I had this picture on my fridge in Tanzania. Nearly every time I opened the door, I placed my hand on this picture. I love this picture because those are babies who had just arrived to something new- and then they grew and grew and grew. I love their smiles and I love remembering some of the cute little kid-ness that has gone now out of my big teens. They each changed and learned so much while we were there. We all did. We celebrated and struggled. There was faith. And there was question.
While I went in and out of the fridge, making dinner, packing lunches, refilling my coconut water I found just touching this picture to be like a battle cry: “we are pressing on toward victory”. Now as I glance up at it frequently, above my desk in our new home, it again serves as a marker.

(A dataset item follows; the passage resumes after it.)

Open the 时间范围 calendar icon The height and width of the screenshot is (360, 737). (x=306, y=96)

A reminder of how far we have come and an evidence of some truths:
We are better, stronger, more-alive because of each “YES”.
We continue on, out of a miracle-seeking hope for full healing.
We are stronger as 9!
Sharing those mantras feels good. In fact, especially on our journey in adoption, my primary focus tends to be on these very true truths. Today, reflecting back on the five years since we became forever 9, I realize this year has added a new and healthy layer to our story truths. We’ve learned to grieve what was lost to make our family. As a discipline, this has been a more difficult practice for me to lean toward. Maybe because there can be lies attached to the idea grief. I have twisted it to believe the hope, progress and redemption are not honored if I let my heart remember the loss.

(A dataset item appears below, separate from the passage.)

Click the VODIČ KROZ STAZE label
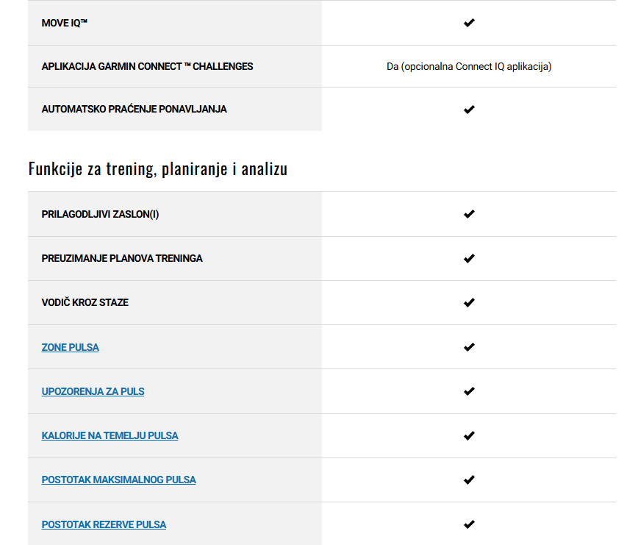 click(85, 302)
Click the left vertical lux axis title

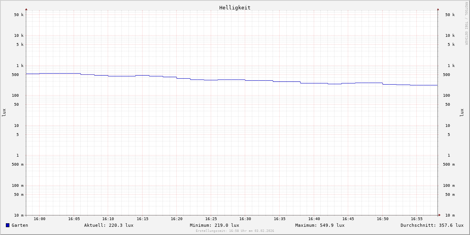(4, 112)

This Jesus-denying lie simply does not acknowledge or appreciate that the Lord, of all people who ever walked the Earth, was CERTAIN of full redemption AND wept at the pain of the process. He grieved over the pain of Lazarus in the grave. He pleaded in struggle in the garden before His own crucifixion. To deny his grief in these moments is to reject that His ministry required loss. To believe that hope is void of grief is to say that it is also void of sacrifice. Jesus lived perfectly in the tension of both. Grief over brokenness and Hope in full restoration
I want all 7 of my children to have a story of redemption. A testimony of powerful healing. A gift of empathy for others. I’m slowly awakening to an idea that none of these concepts are remotely possible if they have not experienced loss AND clearly known their own loss to be acknowledged. For 3, especially, my loss does not come close to theirs. I got to do a lot of choosing in all this adoption business. They got to do exactly none. I (sometimes too freely) express my anger, make efforts toward healing, take responsibility for my role. They face an intense internal struggle to simply believe the loss wasn’t their fault, that they’ll still be valued should they question or doubt or wonder what might have been. While I try not to diminish this gap, I can lead. I can show a practice of grief, acknowledging pain, asking for forgiveness when I react to grief inappropriately, offering grace when others do. I can, by my own willingness to try, give permission to reflect on loss and remember what was or could have been. I can help make allowances for the very real spaces where grief and joy swirl together. The sacred space where hope shines brightest because of the dark back-drop of pain.
As a first step, this year I’ve taken some time to remember and to share with my family some memories of “before”. The Lord used this little blog to give me space to think both about what we were and what we might have been. There was a time on these virtual pages when the writing was simple because it reflected a simpler life. There was an innocence and naivety to those early days of parenting. And there was a propensity toward FUN and humor that seems to have diminished over time. Joy, then, often came without work or choosing. It just was. We hunted sticks and decorated pumpkins. We laughed at the funny things they said (which I had time to write down). We doted when they finished puzzles quickly and read together, book after book.
Some innocence is naturally washed away with age. But the experiences of our last ten years- caregiving, adopting, world travel and transition- seem to have aged us in warp-speed. I am deeply grateful for the new awareness this age has provided. I’m forever changed by a deeper sense of humility and responsibility. I have a resilience of faith. I know, love and trust people I never would have before. We have new awareness of the needs of others and new opportunities to help. And we also developed new and necessary personal boundaries in relationships. We pulled some people closer and had to release any responsibility in relationship with others. Those are good, healthy, redemptive outcomes of our journey. Yet, those impactful changes also came with cost and sacrifice, with pain. And some days there are some of those sacrifices I long to un-make. And I think others do, too.
Right there. There is grief. There must be.
Slowly, I’m learning a declaration of thanksgiving that can only rise from a preamble of loss. I can declare thanksgiving in all things, even times I couldn’t read with my 7th child or we couldn’t go on as many random adventures, or I didn’t know a deep struggle of a heart because there were just SO MANY PEOPLE to see. Thankful, not because I’m so thrilled, but because the recognition and grief over what was lost magnifies the dependence we’ve grown in. We know Jesus more fully. We’ve gained a front row seat to His miracles.
Just like the faces from that photo have grown. So have we.